Review
of Current File Systems and Volume Managers
Henry Newman
During my past few articles, I have reviewed volume management
and file system concepts and issues. If you have not read those
articles, it might be best to review them because a number of background
concepts were covered that provide understanding of how everything
works internally.
This month, I will cover a few different file systems, volume
managers, and operating systems and review some of the tunable parameters
and strengths and weaknesses. This is not an in-depth comparative
analysis of each volume manager and file system but an overview
of some of the key characteristics and considerations. Much of the
information on these file systems is taken from man pages, Web pages,
and online documentation.
Volume Manager and File System Considerations
Before reviewing the each of the volume managers and file systems,
it is critical to know the administrative requirements, the user
requirements for performance and reliability, and the hardware environment.
For example, if you need 10 terabytes of space for the user application(s)
and the file system limit is 2 terabytes, you must have at least
five file systems. This increases the administrative overhead. Knowing
your requirements will allow you to determine the best volume manager
and file system combination and perhaps allow you to determine the
best operating system and host platform. Also note that, in some
cases, volume managers are used to support host bus adapter (HBA)
failover.
Before I begin, I should explain my biases. My background is high
performance computing and I/O, and I am of the opinion that designing
for performance should take into account the whole data path. Some
vendors tout architectural features as requirements. For example,
a journaling/logging file system is considered a requirement. I
believe the real requirement is fast recovery after a crash and/or
system failure, and journaling/logging is an implementation of that
requirement. In some application environments, such as real-time
data streams, journaling/logging can seriously degrade performance
because the file system metadata must be written two times -- once
to the journal/log, and then committed to the metadata. Be sure
you understand the real requirements of what you are trying to do
and don't just look at the implementation and the vendor-touted
features.
IBM (Linux and AIX)
The open source bug has bitten IBM's volume manager and file system
groups. LVM (Logical Volume Manager), JFS (Journaled File System),
and GPFS (Global Parallel File System) are all now supported under
Linux as well as AIX.
LVM
This volume manager provides standard volume management functions,
such as mirroring, striping, and concatenation. On Linux, LVM can
work with other file systems besides JFS and GPFS.
JFS
IBM's local file system provides a number of tuning options including:
- Separation of the journal and the data
- Defining the size of the log
- Defining the block size of the file system with a maximum of
4096 bytes
- Size of the allocation group that determines the number of
bytes per inode
JFS does not allow large allocations and high performance for
streaming data; it is generally used for local file systems on AIX.
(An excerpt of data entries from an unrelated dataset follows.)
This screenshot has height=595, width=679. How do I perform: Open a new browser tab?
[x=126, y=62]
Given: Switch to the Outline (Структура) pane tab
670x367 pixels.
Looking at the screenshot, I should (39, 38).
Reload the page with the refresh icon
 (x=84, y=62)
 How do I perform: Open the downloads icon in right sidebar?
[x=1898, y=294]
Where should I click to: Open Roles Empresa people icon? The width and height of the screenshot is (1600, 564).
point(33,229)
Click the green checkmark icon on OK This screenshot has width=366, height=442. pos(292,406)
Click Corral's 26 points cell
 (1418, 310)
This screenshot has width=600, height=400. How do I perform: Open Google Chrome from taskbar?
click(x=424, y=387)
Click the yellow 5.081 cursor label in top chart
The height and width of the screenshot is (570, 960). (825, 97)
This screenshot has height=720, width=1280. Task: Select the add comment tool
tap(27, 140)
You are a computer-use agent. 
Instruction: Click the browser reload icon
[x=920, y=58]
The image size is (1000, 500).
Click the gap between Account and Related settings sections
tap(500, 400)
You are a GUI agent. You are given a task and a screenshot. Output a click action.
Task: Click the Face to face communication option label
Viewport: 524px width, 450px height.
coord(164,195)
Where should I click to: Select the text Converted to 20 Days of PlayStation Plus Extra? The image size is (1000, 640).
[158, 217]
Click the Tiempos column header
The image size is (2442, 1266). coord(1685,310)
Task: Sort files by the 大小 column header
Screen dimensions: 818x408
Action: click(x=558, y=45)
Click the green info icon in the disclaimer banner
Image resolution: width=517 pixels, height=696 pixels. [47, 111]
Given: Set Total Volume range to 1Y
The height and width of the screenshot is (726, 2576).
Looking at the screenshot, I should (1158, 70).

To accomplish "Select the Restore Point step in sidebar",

The benchmark data that I have seen show it behind XFS in terms
of performance on Linux.
GPFS
The original intent behind the file system was to support parallel
I/O from applications for IBM SP clusters. GPFS has been ported
to Linux and supports most of the features that are available on
AIX systems. As you would expect with a shared file system, the
larger the request the better the performance. GPFS has, in my opinion,
significant limitations on allocation sizes. The largest allocation
to my knowledge is 512 KB, which is less than a full stripe on a
RAID-5 system with 8+1 configuration and even small 128-KB stripe
allocations. GPFS does not support round-robin allocation and stripes
all of the data. GPFS supports hierarchical storage management (HSM)
with HPSS. HSM is critical for large file systems because backup
and restoration is virtually impossible given the speed of tape
drives compared with the density increases in disk drives.
ADIC StorNext File System
StorNext is a multi-platform file system that supports Windows,
Linux, SGI, and Sun. This file system has its roots in the high-performance
world. The file system supports round-robin and striping, large
allocations, bandwidth allocation multipathing, metadata server
failover, and integration with ADIC's HSM StorNext Storage Manager.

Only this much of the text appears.